The historian Ayesha Jalal describes the actions that the pro-separatist Muslim League used in order to further spread communal division and undermine the elected government of Allah Bakhsh Soomro, which stood for a united India:[57]

Even before the 'Pakistan' demand was articulated, the dispute over the Sukkur Manzilgah had been fabricated by provincial Leaguers to unsettle Allah Bakhsh Soomro's ministry which was dependent on support from the Congress and Independent Party. Intended as a way station for Mughal troops on the move, the Manzilgah included a small mosque which had been subsequently abandoned. On a small island in the near distance was the temple of Saad Bela, sacred space for the large number of Hindus settled on the banks of the Indus at Sukkur. The symbolic convergence of the identity and sovereignty over a forgotten mosque provided ammunition for those seeking office at the provincial level. Making an issue out of a non-issue, the Sind Muslim League in early June 1939 formally reclaimed the mosque. Once its deadline of 1 October 1939 for the restoration of the mosque to Muslims had passed, the League started an agitation.[57]

In the few years before the partition, the Muslim League was accused of "monetarily subsidizing" mobs that engaged in communal violence against Hindus and Sikhs in the areas of Multan, Rawalpindi, Campbellpur, Jhelum and Sargodha, as well as in the Hazara District.[58][59][60] The Muslim League led mobs reportedly paid assassins money for every Hindu and Sikh killed.[58] As such, leaders of the Muslim League, including Muhammad Ali Jinnah, issued no condemnation of the violence against Hindus and Sikhs in Punjab.[61]

Legacy edit

Pakistan edit

After the partition of the British Indian Empire, the Muslim League played a major role in giving birth to modern conservatism in Pakistan and the introduction of the democratic process in the country.[62]

The Pakistani incarnation was originally led by the founder of Pakistan, Muhammad Ali Jinnah, and later by Prime Minister Liaquat Ali Khan, but suffered from ill-fate following the military intervention in 1958. One of its factions[63] remained supportive of President Ayub Khan until 1962, when all factions decided to reform into the Pakistan Muslim League led by Nurul Amin, and to support Fatima Jinnah in the presidential elections in 1965. Furthermore, it was the only party to have received votes from both East and West Pakistan during the elections held in 1970. During the successive periods of Pakistan, the Pakistan Muslim League went on to be one of the ruling parties holding alternating power within the nation.[citation needed]

India edit

After the partition of India in 1947, the All-India Muslim League was disbanded. It was succeeded by Indian Union Muslim League in the new India.[64]

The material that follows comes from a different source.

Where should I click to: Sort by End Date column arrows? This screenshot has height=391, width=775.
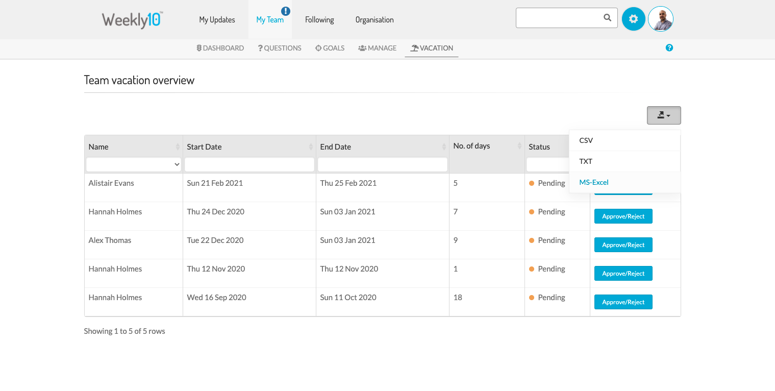pyautogui.click(x=444, y=147)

Indian Union Muslim League contests Indian General Elections under the Indian Constitution.[64] The party has always had a constant, if small presence, in the Indian Parliament.[64] The party has had two members in every Lower House from the third to the 16th House, with the exception of the Second, in which it had no members, and the fourth, in which it had three members. The party had a single member in the 14th Lower House. The party currently has four members in Parliament.[64] The party is currently a part of the United Progressive Alliance in national level.[64]

Indian Union Muslim League is recognized by the Election Commission of India as a State Party in Kerala.The party is a major member of the opposition United Democratic Front, the Indian National Congress-lead pre-poll state-level alliance in Kerala.[64] Whenever the United Democratic Front rules in Kerala, the party leaders are chosen as important Cabinet Ministers.[64]

Bangladesh edit

The Muslim League formed its government in East Bengal immediately after the partition of Bengal, with Khawaja Nazimuddin becoming the first Chief Minister.[citation needed]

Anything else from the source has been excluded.